PROBLEM TO SOLVE
Exactly the lines from the one containing "Click like icon next to Simone Sicari Tostes" through the final line of the data are to be written out again, with nothing added.

========

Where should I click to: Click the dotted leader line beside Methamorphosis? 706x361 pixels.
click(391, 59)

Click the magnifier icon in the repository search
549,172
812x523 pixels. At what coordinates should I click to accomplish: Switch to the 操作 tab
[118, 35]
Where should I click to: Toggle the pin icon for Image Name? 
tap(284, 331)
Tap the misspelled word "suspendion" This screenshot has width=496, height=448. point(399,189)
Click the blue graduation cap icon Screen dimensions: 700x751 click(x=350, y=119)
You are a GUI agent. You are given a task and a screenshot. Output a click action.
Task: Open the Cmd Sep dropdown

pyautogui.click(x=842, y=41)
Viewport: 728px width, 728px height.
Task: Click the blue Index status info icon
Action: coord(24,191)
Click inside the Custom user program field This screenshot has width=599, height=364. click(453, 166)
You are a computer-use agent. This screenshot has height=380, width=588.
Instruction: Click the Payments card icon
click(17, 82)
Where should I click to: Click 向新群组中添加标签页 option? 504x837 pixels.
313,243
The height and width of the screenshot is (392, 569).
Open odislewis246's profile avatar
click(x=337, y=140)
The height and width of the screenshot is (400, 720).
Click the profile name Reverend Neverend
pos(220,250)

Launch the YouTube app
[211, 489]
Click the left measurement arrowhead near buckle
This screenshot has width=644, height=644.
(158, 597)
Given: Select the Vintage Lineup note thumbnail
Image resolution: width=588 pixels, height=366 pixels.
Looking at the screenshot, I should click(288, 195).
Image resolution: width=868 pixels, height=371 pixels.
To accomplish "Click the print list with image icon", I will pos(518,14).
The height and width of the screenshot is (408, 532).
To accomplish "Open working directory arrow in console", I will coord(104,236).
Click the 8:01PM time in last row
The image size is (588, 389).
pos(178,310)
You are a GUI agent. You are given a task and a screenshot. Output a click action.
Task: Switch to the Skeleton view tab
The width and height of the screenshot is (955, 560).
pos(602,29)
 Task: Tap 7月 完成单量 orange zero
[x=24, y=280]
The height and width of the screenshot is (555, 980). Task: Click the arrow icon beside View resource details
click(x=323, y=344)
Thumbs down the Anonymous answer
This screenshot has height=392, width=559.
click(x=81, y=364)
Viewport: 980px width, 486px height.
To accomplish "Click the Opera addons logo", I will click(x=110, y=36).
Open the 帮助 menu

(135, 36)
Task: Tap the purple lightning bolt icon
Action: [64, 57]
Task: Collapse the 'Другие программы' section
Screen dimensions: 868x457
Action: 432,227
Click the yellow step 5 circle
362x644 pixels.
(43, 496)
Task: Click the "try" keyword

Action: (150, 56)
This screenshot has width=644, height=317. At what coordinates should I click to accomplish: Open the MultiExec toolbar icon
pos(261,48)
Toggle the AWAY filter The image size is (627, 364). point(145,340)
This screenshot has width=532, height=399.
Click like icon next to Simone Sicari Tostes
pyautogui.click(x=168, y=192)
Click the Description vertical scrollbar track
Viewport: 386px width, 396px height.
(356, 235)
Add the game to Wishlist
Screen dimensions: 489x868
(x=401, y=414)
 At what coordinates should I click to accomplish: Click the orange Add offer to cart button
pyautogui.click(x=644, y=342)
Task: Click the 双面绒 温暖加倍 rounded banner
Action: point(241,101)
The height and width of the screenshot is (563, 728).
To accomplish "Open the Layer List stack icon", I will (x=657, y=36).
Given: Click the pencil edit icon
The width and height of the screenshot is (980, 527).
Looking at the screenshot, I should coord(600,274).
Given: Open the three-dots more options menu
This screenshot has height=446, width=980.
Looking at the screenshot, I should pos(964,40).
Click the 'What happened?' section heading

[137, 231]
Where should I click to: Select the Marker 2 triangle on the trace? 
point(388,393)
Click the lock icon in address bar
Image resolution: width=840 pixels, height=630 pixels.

========

EXERCISE RESPONSE
Click like icon next to Simone Sicari Tostes
pyautogui.click(x=168, y=192)
Click the Description vertical scrollbar track
Viewport: 386px width, 396px height.
(356, 235)
Add the game to Wishlist
Screen dimensions: 489x868
(x=401, y=414)
 At what coordinates should I click to accomplish: Click the orange Add offer to cart button
pyautogui.click(x=644, y=342)
Task: Click the 双面绒 温暖加倍 rounded banner
Action: point(241,101)
The height and width of the screenshot is (563, 728).
To accomplish "Open the Layer List stack icon", I will (x=657, y=36).
Given: Click the pencil edit icon
The width and height of the screenshot is (980, 527).
Looking at the screenshot, I should coord(600,274).
Given: Open the three-dots more options menu
This screenshot has height=446, width=980.
Looking at the screenshot, I should pos(964,40).
Click the 'What happened?' section heading

[137, 231]
Where should I click to: Select the Marker 2 triangle on the trace? 
point(388,393)
Click the lock icon in address bar
Image resolution: width=840 pixels, height=630 pixels.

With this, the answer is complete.